■ WHAT YOU SHOULD DO:
Can you rewrite everything from the line containing "Describe the element" down to the line containing "The image size is (1294, 1368).", with "image size" changed to "screenshot size" and everything else left as it is?

■ ENTRIES SHOWN:
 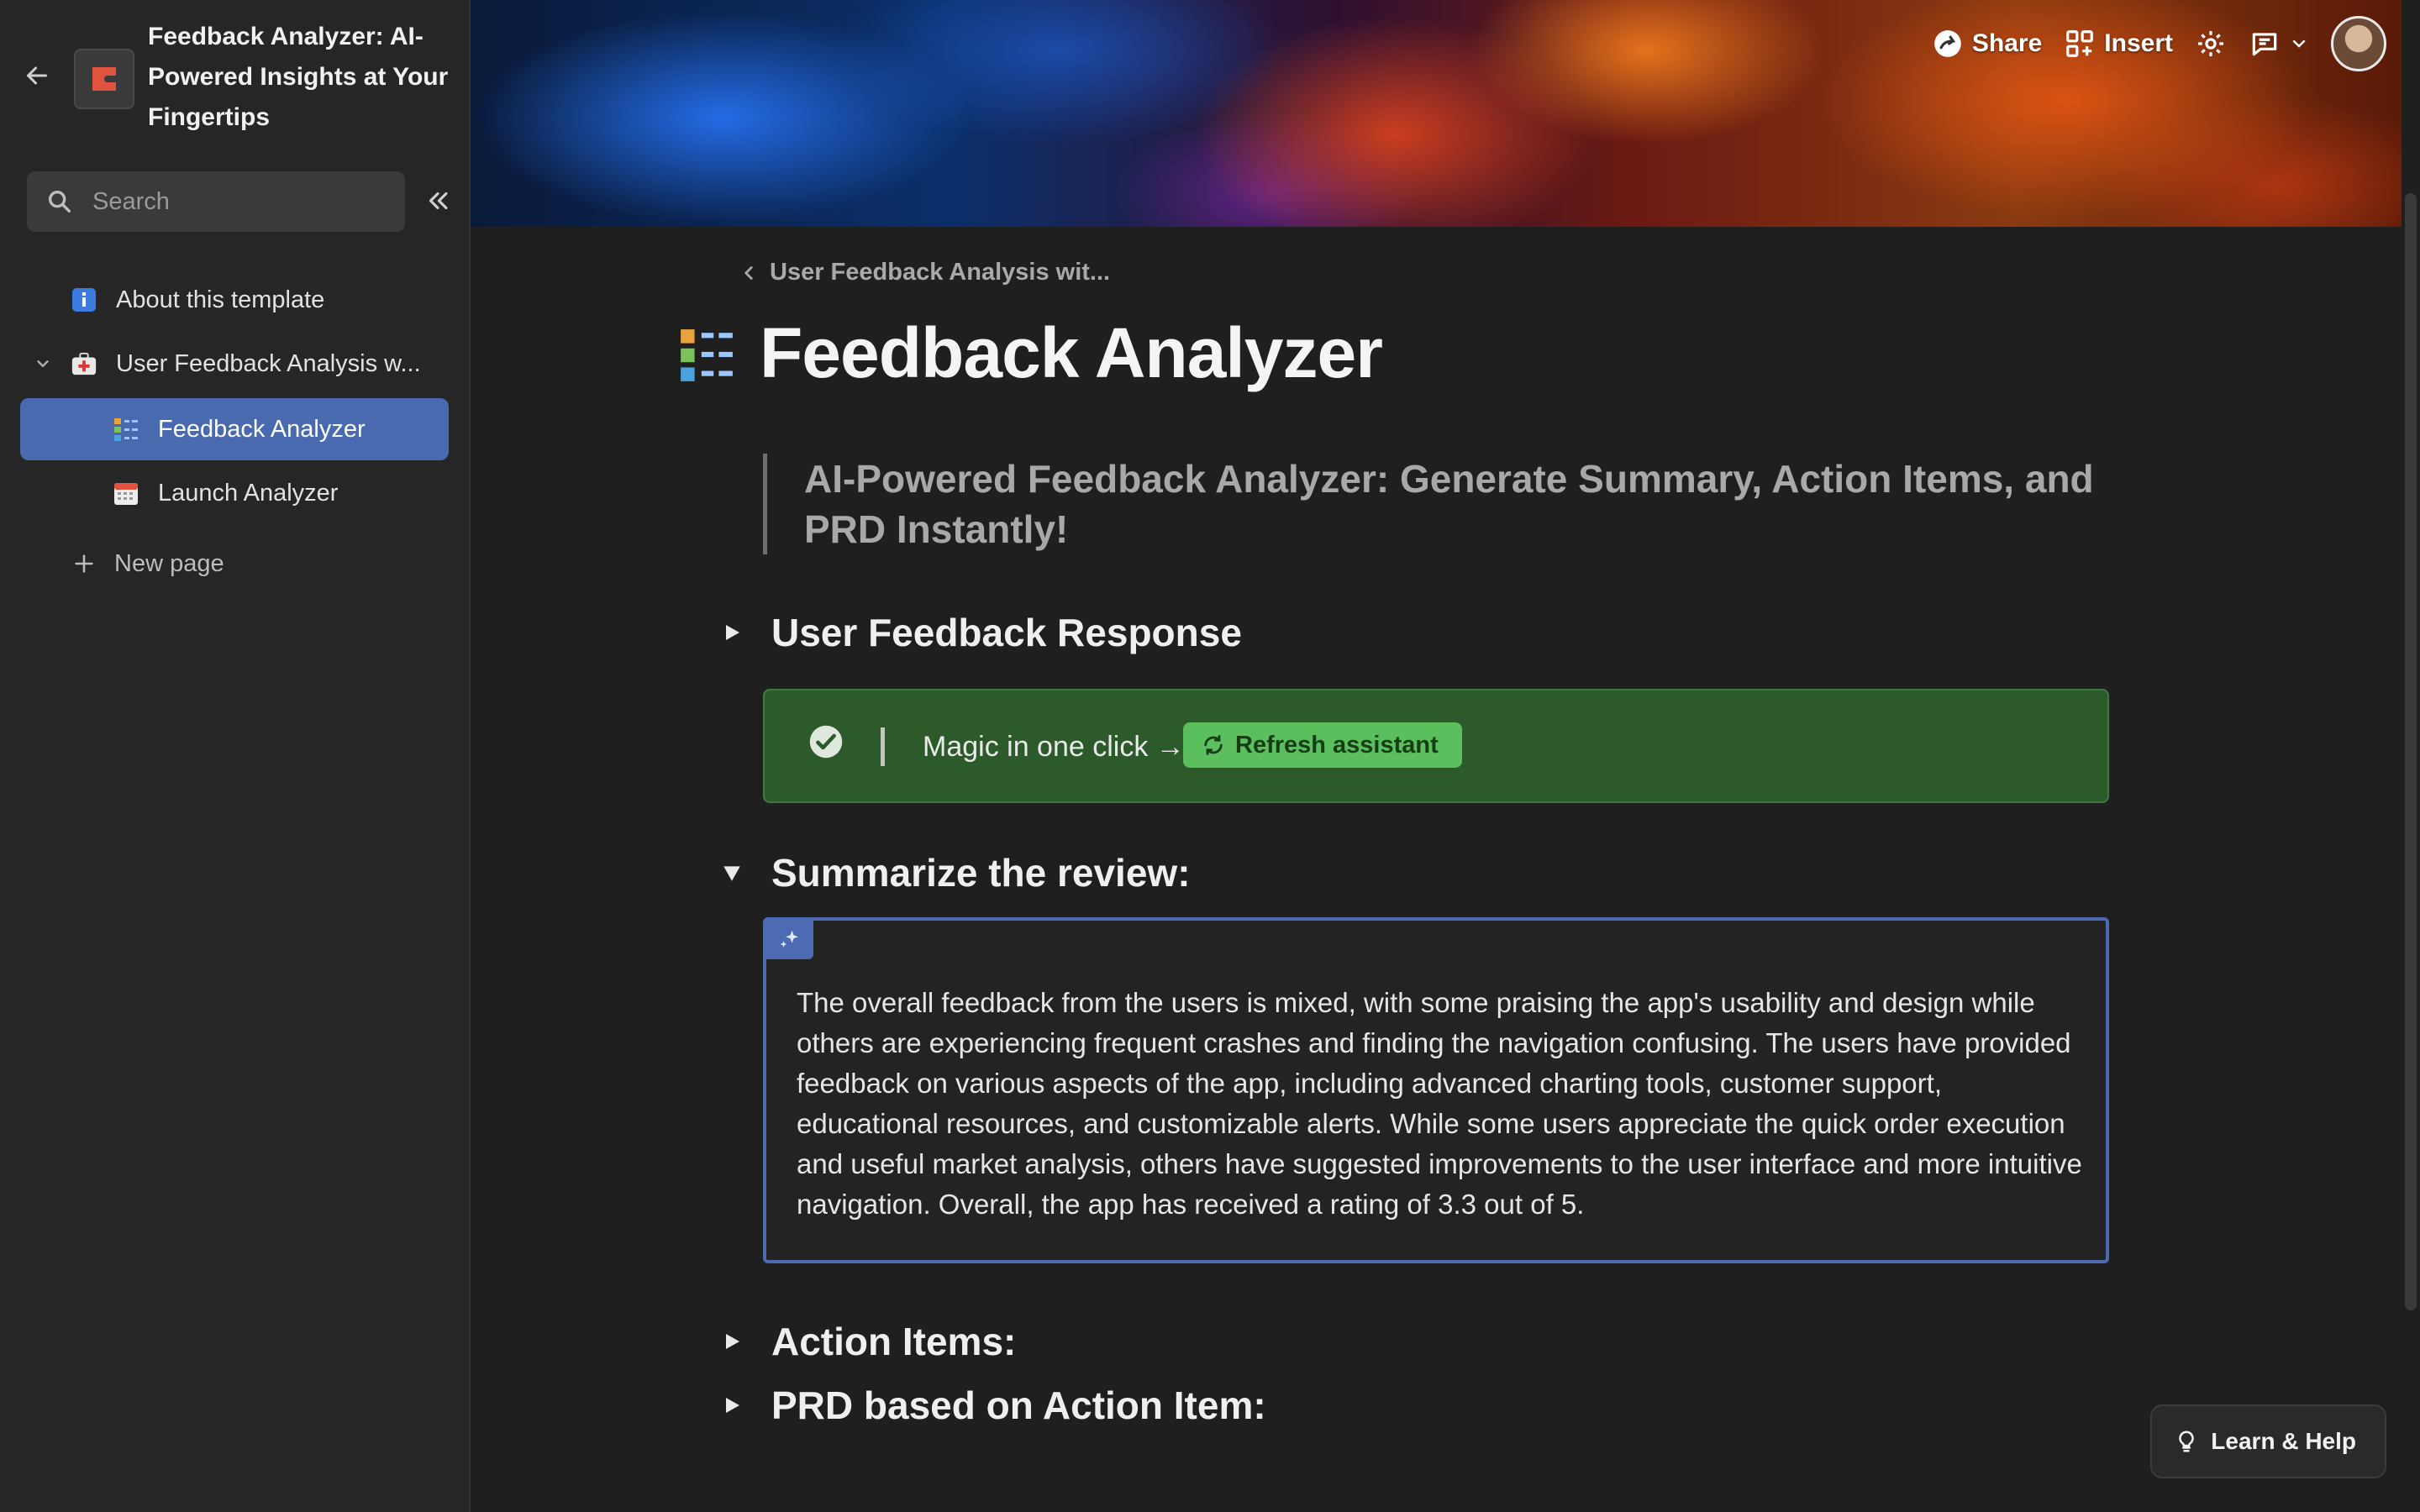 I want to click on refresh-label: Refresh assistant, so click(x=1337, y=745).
--
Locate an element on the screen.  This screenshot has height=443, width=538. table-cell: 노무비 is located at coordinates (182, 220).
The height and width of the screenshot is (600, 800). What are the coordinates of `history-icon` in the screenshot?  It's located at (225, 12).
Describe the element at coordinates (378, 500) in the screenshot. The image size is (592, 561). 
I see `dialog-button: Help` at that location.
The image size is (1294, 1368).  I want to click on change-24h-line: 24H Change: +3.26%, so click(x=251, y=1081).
* * *
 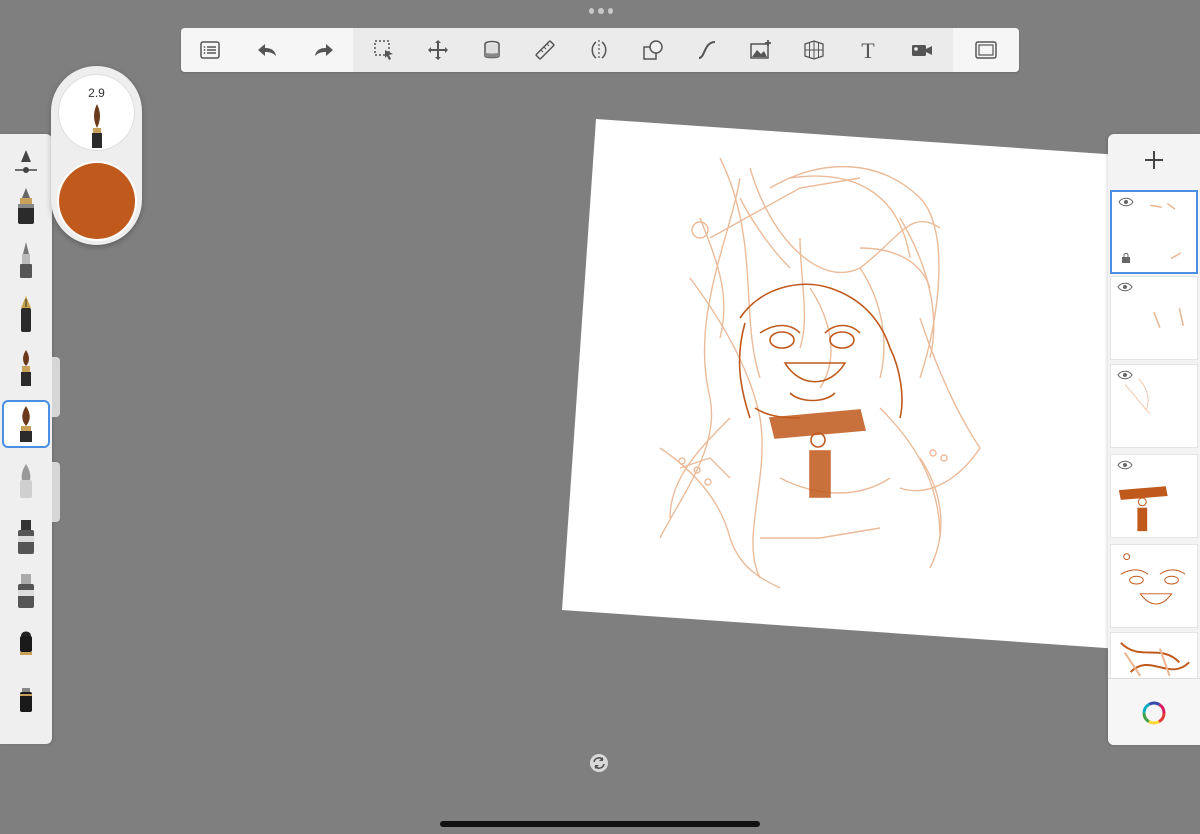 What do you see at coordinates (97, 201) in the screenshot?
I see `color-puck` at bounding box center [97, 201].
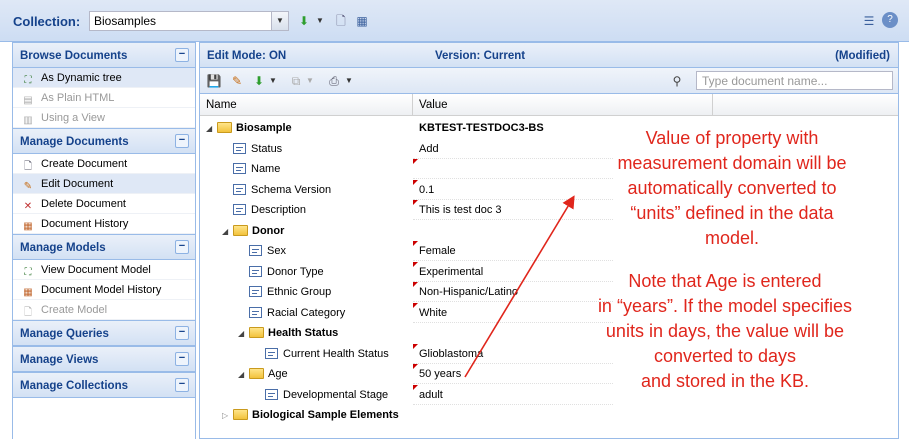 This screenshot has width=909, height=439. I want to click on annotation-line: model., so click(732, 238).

■ RESPONSE TO THE TASK:
Describe the element at coordinates (378, 500) in the screenshot. The screenshot size is (592, 561). 
I see `dialog-button: Help` at that location.
The screenshot size is (1294, 1368).  I want to click on change-24h-line: 24H Change: +3.26%, so click(x=251, y=1081).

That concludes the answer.